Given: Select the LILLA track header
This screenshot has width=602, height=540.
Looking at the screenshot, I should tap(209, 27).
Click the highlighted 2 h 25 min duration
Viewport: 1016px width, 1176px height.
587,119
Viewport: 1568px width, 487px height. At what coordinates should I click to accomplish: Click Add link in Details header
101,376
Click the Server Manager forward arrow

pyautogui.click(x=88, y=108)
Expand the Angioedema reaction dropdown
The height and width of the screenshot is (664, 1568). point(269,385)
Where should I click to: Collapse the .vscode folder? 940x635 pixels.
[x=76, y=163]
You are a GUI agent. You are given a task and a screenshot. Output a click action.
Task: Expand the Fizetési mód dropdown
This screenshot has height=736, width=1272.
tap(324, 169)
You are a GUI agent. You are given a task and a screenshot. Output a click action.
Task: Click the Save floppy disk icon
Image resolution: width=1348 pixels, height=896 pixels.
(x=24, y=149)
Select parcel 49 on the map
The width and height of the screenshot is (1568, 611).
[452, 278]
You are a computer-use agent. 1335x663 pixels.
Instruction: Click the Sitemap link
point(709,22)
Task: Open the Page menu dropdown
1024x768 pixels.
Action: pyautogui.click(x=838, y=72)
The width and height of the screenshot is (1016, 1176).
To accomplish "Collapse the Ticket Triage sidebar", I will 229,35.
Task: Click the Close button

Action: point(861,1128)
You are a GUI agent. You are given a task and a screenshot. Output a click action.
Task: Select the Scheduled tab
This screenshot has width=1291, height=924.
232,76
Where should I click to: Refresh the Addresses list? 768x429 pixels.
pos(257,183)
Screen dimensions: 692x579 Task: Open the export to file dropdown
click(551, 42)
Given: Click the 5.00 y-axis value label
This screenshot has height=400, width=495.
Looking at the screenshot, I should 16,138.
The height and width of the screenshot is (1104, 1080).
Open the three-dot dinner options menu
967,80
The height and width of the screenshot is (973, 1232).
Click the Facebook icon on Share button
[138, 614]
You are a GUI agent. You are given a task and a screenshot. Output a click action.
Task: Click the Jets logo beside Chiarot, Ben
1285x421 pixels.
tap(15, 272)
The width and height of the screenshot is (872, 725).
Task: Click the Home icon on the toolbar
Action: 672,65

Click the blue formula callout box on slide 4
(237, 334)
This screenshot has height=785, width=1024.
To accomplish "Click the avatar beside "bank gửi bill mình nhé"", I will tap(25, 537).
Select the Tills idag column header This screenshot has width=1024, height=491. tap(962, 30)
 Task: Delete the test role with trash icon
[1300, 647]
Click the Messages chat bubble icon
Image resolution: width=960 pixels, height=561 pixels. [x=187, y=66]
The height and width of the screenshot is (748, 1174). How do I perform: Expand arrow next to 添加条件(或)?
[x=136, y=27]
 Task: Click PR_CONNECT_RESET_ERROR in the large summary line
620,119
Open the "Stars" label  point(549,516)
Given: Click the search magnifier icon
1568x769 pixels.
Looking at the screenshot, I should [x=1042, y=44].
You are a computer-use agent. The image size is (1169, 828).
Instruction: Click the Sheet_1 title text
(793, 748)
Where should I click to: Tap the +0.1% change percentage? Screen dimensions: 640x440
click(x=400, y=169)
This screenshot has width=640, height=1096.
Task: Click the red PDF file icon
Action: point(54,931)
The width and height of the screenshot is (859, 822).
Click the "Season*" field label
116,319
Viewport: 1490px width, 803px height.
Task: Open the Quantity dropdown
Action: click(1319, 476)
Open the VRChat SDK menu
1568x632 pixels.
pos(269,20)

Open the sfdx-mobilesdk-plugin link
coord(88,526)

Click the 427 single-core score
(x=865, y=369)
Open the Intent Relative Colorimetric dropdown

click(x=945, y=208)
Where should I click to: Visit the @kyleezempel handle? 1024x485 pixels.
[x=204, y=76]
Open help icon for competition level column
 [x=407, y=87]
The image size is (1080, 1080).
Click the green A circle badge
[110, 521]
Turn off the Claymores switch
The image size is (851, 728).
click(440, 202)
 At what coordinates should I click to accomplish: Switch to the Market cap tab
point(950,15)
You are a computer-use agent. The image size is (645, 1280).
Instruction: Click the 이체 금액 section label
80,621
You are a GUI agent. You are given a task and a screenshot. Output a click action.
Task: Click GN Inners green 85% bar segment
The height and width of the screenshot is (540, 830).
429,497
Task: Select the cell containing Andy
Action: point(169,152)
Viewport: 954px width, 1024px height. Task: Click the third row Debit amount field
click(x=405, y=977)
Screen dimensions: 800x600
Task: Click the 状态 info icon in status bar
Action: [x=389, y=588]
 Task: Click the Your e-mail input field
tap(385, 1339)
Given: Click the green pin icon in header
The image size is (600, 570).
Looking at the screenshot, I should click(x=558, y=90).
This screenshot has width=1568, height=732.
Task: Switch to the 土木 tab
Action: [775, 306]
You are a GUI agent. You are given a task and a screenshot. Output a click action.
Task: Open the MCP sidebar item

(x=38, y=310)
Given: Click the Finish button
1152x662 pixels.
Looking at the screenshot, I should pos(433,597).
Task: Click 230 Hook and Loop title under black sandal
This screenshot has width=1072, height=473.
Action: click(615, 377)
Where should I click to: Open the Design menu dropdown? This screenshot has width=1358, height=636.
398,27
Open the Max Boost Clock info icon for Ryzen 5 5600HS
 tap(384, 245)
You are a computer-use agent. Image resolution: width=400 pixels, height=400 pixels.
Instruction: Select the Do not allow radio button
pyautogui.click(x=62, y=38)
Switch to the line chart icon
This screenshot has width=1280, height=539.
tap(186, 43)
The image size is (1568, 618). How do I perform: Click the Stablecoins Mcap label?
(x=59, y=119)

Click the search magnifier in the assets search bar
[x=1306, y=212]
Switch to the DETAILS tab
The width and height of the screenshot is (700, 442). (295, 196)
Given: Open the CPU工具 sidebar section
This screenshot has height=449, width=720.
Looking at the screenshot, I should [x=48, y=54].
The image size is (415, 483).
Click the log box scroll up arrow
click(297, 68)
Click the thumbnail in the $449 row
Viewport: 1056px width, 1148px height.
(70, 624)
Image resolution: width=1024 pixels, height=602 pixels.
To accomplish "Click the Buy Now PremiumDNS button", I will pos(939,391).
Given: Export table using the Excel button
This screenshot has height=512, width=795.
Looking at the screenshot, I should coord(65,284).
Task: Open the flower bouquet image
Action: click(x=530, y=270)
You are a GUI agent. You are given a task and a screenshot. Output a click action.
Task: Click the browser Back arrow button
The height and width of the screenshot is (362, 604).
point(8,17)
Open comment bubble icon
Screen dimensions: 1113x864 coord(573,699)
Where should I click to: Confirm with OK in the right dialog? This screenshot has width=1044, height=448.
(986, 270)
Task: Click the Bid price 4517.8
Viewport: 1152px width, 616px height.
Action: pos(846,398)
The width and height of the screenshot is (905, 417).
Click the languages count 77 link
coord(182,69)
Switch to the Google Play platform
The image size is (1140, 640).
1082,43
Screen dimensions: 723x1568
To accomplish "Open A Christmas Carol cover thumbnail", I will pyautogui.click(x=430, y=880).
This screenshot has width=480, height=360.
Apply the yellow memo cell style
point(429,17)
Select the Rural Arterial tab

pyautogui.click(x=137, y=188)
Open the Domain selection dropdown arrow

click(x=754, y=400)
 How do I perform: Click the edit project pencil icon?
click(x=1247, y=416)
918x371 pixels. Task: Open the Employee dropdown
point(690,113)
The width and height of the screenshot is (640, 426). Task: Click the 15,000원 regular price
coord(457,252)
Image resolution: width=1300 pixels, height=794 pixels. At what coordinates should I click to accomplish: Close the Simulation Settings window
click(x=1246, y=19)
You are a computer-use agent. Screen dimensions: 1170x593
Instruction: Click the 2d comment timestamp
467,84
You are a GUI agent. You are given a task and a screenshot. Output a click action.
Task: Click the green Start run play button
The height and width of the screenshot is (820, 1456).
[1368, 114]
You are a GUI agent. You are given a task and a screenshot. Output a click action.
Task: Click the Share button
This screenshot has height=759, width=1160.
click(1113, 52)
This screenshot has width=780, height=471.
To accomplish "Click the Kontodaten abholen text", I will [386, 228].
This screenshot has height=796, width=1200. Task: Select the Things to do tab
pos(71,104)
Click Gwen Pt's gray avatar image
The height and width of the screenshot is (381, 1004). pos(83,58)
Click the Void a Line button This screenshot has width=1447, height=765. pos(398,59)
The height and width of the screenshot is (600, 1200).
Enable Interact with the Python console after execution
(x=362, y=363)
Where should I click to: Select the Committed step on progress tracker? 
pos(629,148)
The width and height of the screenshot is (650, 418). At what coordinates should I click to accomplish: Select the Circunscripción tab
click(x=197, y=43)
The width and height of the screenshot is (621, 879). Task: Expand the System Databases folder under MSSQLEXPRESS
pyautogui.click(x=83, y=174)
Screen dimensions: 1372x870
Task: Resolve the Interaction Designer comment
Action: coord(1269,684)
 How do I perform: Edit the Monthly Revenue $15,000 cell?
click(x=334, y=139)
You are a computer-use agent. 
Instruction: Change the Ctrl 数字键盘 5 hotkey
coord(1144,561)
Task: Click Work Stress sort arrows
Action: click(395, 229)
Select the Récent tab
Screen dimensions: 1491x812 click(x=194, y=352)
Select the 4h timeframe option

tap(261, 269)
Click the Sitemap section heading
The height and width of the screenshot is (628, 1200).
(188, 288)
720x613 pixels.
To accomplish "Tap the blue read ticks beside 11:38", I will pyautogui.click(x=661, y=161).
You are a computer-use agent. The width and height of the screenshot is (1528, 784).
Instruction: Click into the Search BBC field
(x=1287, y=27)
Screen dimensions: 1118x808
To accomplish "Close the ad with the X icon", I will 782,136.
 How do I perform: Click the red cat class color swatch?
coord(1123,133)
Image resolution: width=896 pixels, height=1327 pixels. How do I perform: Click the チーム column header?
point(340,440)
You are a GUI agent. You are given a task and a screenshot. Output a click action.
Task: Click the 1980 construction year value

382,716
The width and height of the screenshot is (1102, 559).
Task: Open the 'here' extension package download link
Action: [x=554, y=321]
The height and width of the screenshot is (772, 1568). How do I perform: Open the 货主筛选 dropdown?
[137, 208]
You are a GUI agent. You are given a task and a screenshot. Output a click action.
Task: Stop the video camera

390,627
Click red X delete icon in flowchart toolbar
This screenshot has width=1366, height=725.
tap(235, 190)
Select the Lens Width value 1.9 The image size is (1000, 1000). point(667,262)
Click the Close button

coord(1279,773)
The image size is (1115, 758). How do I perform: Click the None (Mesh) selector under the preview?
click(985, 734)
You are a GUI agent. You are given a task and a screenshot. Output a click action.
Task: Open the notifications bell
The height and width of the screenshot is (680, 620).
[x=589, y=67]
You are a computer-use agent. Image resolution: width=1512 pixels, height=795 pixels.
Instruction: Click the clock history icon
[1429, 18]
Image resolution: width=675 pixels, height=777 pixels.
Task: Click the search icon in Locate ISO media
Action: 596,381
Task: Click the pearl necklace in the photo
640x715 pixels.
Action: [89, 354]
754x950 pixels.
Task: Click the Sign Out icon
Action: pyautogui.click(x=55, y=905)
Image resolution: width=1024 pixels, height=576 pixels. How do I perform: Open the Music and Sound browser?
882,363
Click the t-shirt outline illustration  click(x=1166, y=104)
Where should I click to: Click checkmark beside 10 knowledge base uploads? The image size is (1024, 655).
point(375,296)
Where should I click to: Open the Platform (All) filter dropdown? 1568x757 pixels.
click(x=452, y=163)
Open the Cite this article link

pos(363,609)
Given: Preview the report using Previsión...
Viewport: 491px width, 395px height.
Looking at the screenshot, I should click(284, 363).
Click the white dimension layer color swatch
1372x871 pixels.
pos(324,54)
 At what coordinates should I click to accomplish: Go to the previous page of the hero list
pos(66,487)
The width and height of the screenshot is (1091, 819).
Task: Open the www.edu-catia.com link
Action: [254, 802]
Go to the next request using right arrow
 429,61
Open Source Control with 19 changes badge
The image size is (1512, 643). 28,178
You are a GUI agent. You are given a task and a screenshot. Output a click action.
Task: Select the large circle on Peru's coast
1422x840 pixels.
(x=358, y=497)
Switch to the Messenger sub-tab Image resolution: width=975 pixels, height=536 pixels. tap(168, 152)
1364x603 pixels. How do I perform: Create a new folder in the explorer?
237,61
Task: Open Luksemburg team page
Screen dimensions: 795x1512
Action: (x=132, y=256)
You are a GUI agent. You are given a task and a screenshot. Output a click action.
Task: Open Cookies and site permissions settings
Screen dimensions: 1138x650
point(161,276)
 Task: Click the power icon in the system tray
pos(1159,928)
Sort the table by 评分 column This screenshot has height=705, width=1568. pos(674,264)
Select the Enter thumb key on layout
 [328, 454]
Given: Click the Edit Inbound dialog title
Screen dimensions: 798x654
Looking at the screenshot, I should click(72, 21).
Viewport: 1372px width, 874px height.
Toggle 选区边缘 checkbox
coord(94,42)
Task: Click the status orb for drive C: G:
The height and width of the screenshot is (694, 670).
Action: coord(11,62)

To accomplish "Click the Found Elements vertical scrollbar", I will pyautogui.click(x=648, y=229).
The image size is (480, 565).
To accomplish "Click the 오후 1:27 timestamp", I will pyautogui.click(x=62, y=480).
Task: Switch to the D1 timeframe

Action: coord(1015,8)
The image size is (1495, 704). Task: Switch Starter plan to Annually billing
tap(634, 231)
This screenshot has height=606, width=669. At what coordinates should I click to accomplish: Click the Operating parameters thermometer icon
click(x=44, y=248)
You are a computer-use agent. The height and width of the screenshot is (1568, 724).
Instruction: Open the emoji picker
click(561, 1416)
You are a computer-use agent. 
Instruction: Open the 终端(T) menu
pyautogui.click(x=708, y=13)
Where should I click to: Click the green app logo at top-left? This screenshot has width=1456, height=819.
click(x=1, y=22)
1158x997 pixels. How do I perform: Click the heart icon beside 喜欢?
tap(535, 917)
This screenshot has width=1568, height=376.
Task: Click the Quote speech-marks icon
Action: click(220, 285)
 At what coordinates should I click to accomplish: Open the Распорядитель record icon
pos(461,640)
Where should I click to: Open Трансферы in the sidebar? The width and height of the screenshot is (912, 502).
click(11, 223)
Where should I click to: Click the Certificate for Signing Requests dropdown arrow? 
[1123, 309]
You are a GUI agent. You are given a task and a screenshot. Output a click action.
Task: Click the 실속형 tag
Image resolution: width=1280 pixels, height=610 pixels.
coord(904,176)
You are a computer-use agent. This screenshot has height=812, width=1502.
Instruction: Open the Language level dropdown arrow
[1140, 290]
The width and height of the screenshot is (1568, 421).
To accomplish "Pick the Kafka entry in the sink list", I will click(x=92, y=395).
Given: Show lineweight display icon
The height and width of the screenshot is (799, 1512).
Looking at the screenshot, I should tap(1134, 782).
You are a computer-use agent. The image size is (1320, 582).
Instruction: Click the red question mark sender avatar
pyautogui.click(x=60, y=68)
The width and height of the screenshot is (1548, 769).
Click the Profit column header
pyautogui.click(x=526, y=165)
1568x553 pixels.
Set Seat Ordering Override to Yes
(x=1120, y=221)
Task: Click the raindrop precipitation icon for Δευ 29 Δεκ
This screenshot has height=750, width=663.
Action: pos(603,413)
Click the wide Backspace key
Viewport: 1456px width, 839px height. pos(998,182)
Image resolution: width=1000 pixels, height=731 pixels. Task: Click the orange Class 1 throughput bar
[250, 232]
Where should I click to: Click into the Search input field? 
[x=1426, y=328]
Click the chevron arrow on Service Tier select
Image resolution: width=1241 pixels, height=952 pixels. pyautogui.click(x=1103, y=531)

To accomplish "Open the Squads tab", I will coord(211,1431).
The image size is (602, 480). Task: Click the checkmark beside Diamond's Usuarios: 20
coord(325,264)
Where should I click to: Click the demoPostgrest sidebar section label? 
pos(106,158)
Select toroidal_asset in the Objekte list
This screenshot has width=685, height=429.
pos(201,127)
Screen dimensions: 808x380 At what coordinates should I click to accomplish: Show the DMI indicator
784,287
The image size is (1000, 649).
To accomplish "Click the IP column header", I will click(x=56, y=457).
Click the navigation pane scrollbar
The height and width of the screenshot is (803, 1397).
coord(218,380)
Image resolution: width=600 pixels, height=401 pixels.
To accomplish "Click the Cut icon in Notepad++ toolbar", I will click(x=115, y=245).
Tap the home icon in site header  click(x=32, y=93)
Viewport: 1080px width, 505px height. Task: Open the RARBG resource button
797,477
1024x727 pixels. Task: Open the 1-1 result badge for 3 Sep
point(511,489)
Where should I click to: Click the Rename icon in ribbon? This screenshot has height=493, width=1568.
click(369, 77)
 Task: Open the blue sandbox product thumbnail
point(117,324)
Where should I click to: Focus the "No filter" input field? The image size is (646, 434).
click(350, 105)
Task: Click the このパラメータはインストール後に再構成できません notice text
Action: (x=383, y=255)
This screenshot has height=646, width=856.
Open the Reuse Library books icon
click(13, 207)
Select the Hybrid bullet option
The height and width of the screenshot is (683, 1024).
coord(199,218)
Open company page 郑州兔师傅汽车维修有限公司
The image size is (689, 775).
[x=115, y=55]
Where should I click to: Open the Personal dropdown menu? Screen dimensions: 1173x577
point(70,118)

ACTION ITEM
Return each line of the material in which the string "scrollbar" can be found.

RESULT FOR THIS EXERCISE
To accomplish "Click the Found Elements vertical scrollbar", I will pyautogui.click(x=648, y=229).
Click the navigation pane scrollbar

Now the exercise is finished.